Botanico per passione, il Duca possedeva un feudo nelle campagne di Joppolo Giancaxio, a dieci minuti da Raffadali. Lì fece piantare centinaia di alberi di pistacchi. La sua residenza primaria si trovava a Palermo, dei feudi si occupava infatti un garzone del posto, Girolamo Virzì insieme alla moglie, Caterina, che curava la villa del duca.
I due erano i bisnonni di Francesco Nocera, oggi vicepresidente del consorzio pistacchio di Raffadali DOP, che racconta: «Bisnonna Caterina curava il castello e quando il duca ritornava, due, tre volte l'anno, lo andavano a prendere alla stazione dei treni con le carrozze e i cavalli. Lo accompagnavano al castello e poi la sera si inbandiva una grande tavola dove si festeggiava il suo arrivo. Si invitava il sindaco, il notaio e così via, i personaggi più autorevoli di Raffadali».
La bisnonna Caterina si metteva quindi ai fornelli: «Era lei che si occupava della cena, preparava anche i dolcetti per gli ospiti, con i frutti della terra che coltivava il marito nella tenuta del duca, quindi: mandorle, pistacchio e ricotta fresca».
Dolcetti che il duca apprezzava particolarmente «Addirittura li voleva spediti a Palermo - racconta Nocera - si dilettava ad offrire questi dolcini, frutto della sua terra nel Circolo nobiliare della città».
Il duca era un appassionato di botanica e spesso invitava nei suoi terreni specialisti da tutta Europa.

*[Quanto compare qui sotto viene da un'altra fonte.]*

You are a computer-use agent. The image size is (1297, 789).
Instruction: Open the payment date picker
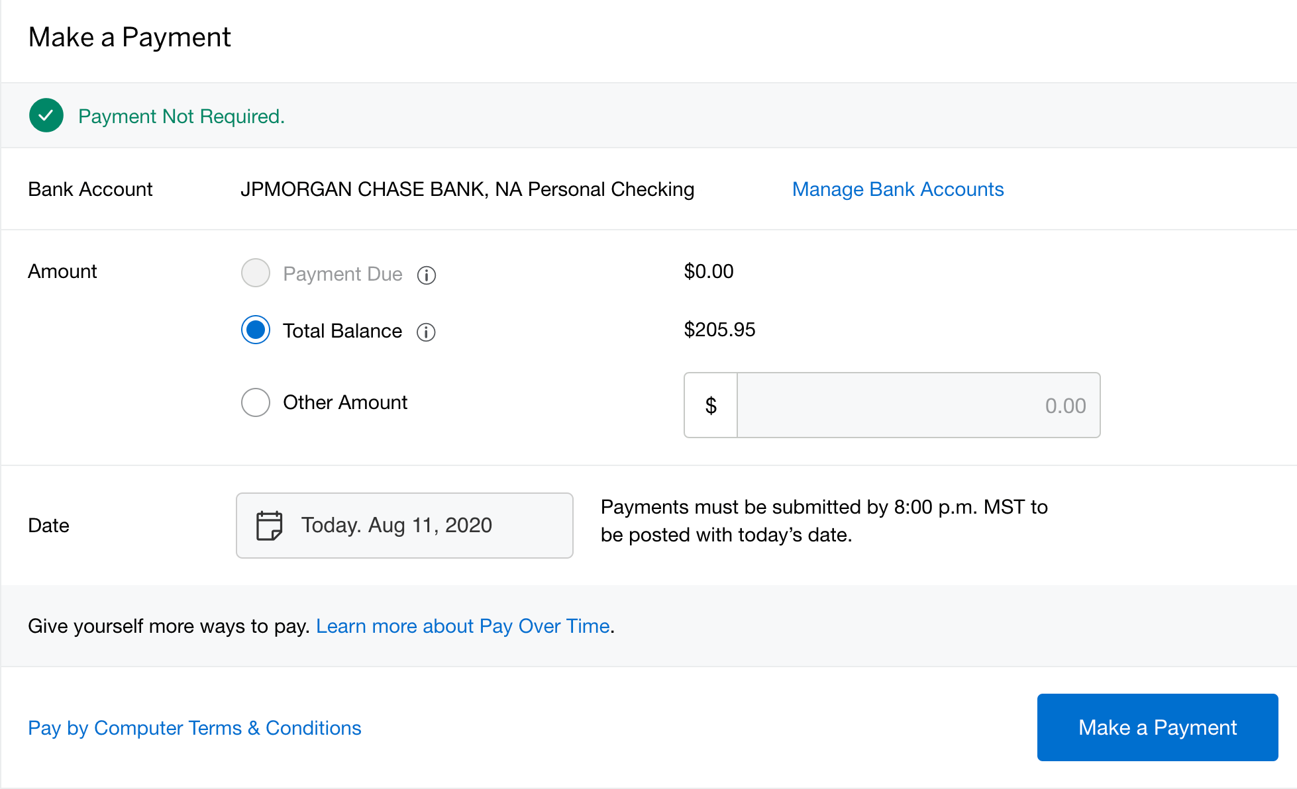tap(404, 526)
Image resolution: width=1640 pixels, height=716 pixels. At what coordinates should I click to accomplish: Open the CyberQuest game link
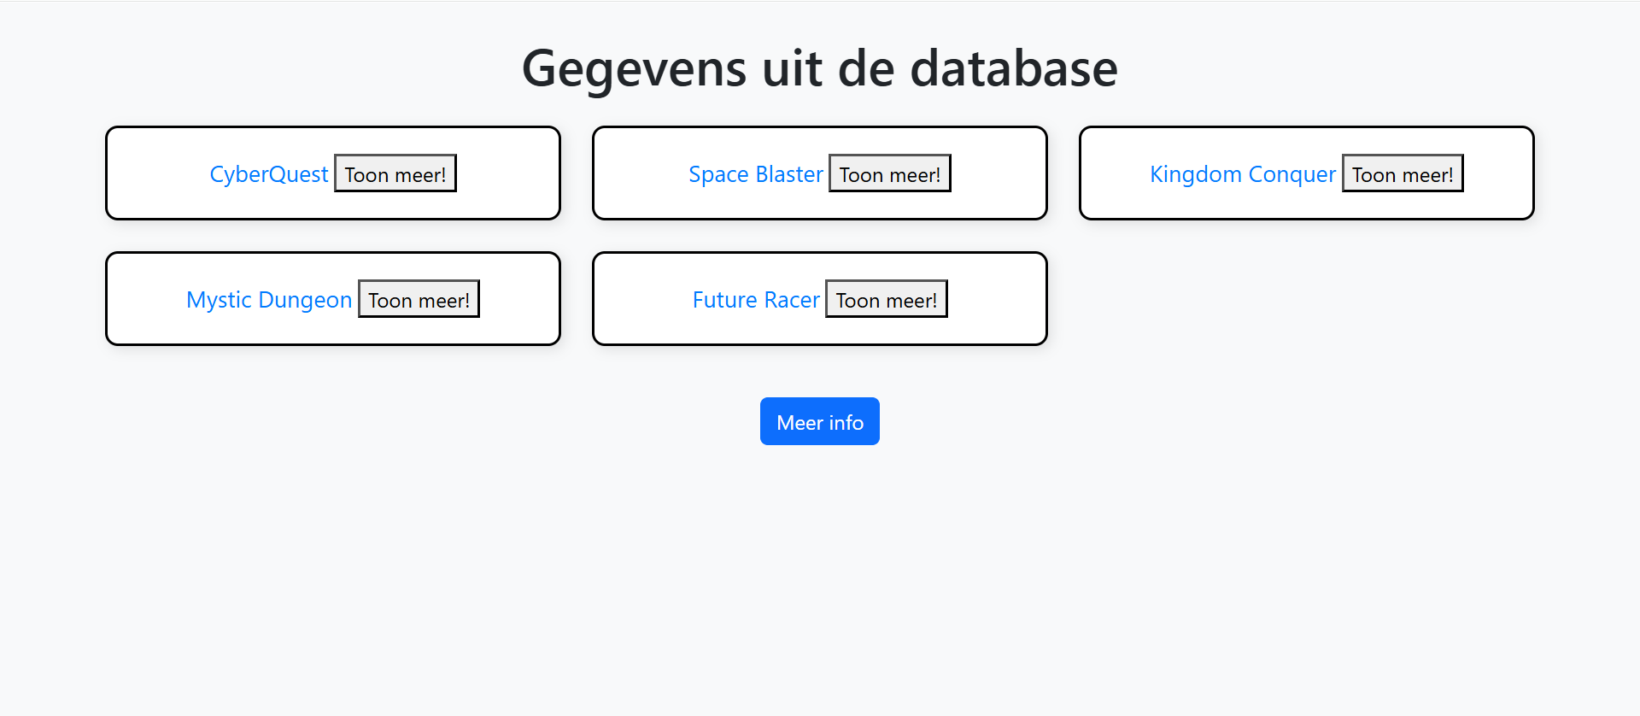(x=268, y=173)
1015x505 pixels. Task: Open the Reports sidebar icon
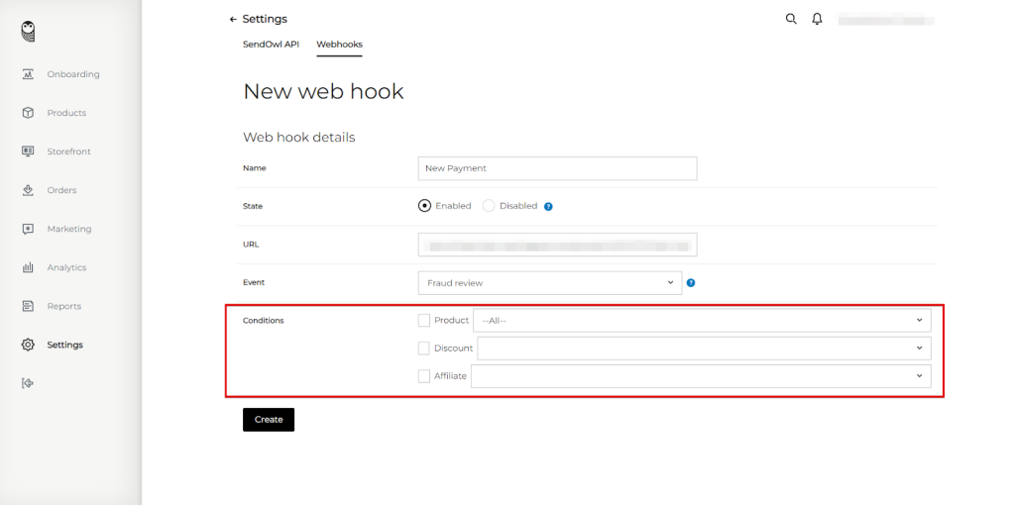coord(28,306)
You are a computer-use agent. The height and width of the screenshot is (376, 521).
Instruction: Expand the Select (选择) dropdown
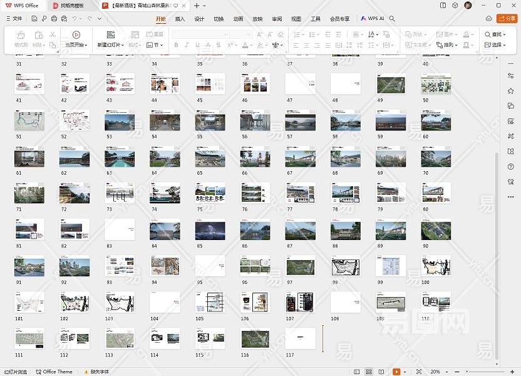click(x=496, y=45)
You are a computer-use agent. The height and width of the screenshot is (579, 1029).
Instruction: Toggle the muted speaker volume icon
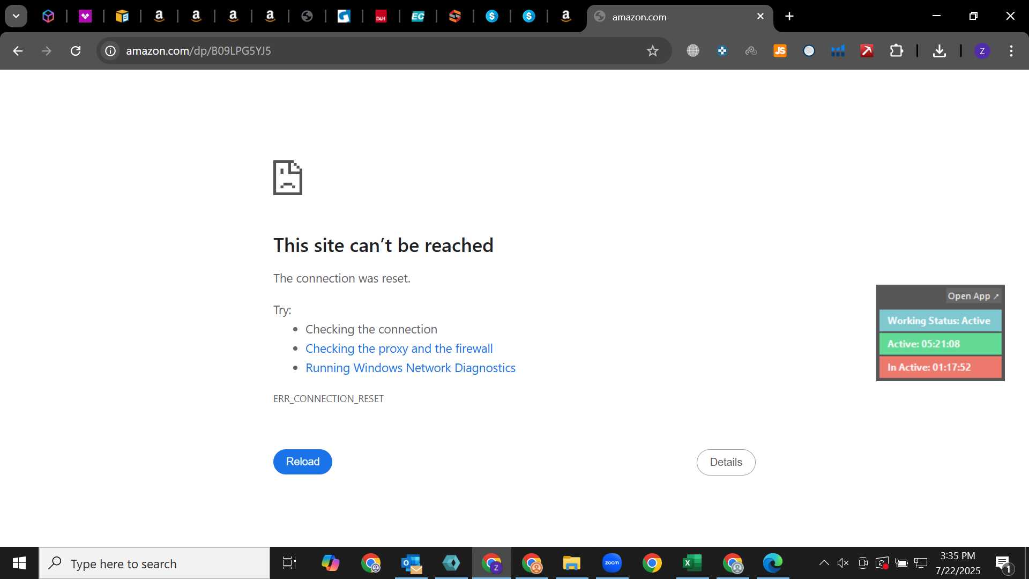[843, 563]
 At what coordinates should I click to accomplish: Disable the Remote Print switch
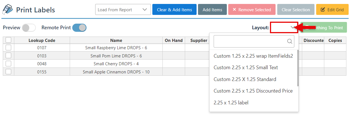tap(79, 28)
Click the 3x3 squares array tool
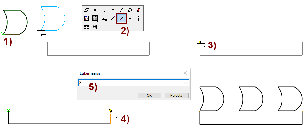The width and height of the screenshot is (308, 131). [x=87, y=27]
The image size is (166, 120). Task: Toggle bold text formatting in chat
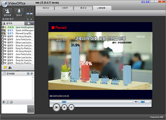pyautogui.click(x=4, y=102)
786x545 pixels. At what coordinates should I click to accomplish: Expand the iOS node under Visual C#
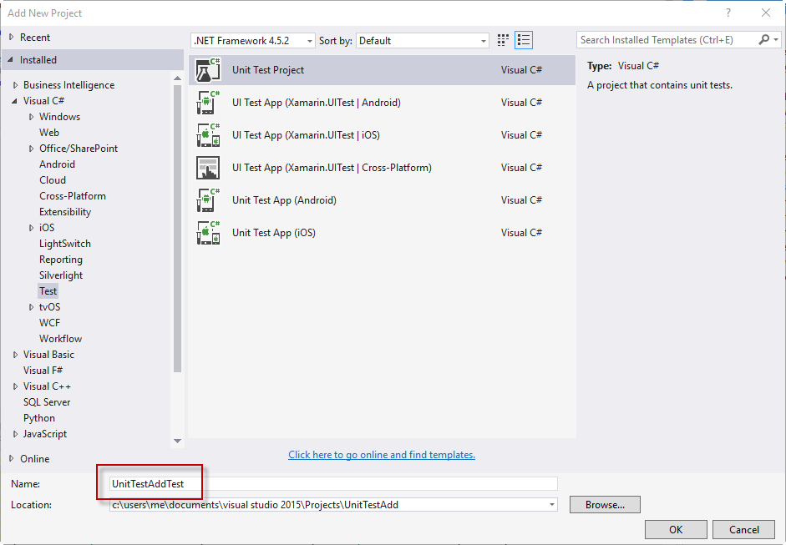click(31, 227)
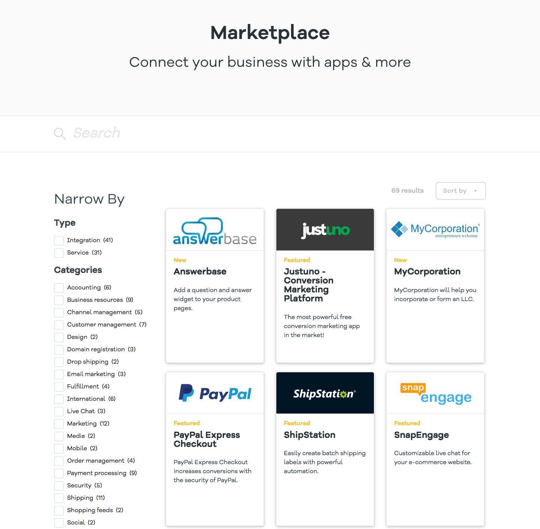The height and width of the screenshot is (529, 540).
Task: Click the Marketplace page title
Action: 270,33
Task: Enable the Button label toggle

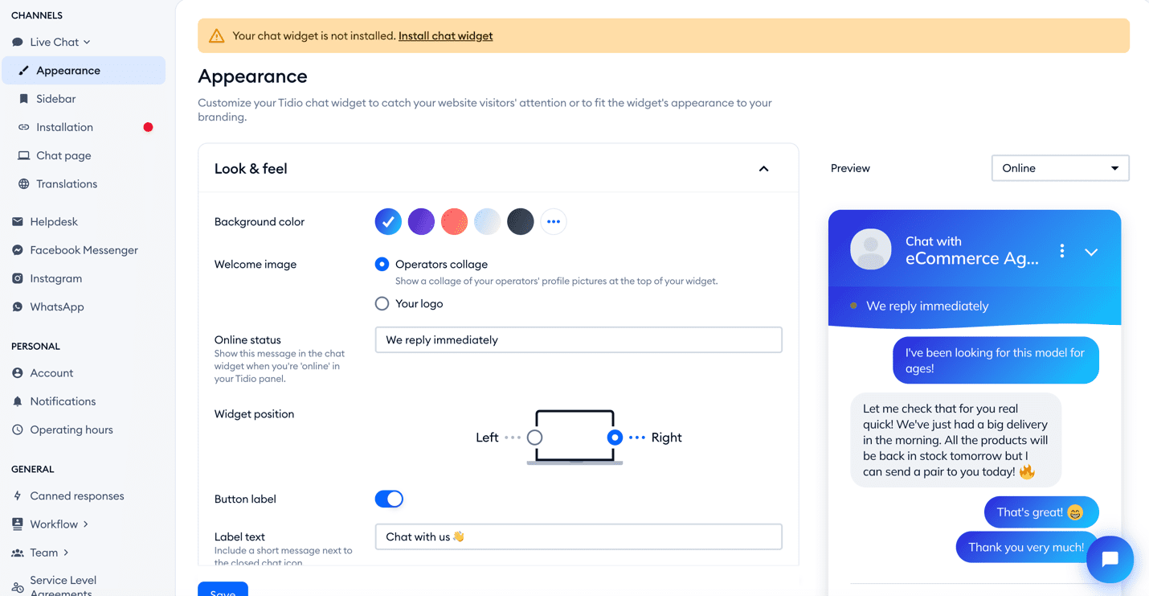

Da Londra e Parigi nobili ed esperti venivano a Raffadali per ammirare gli alberi di pistacchio secolari del duca. «Erano così grandi che rimanevano a bocca aperta - spiega il vicepresidente del consorzio - Mio nonno era piccolino, mi raccontava che erano altissimi: raggiungevano e superavano i 12 metri».
Ogni visita si concludeva con un dolce assaggio: ricci, al pistacchio e mandorle.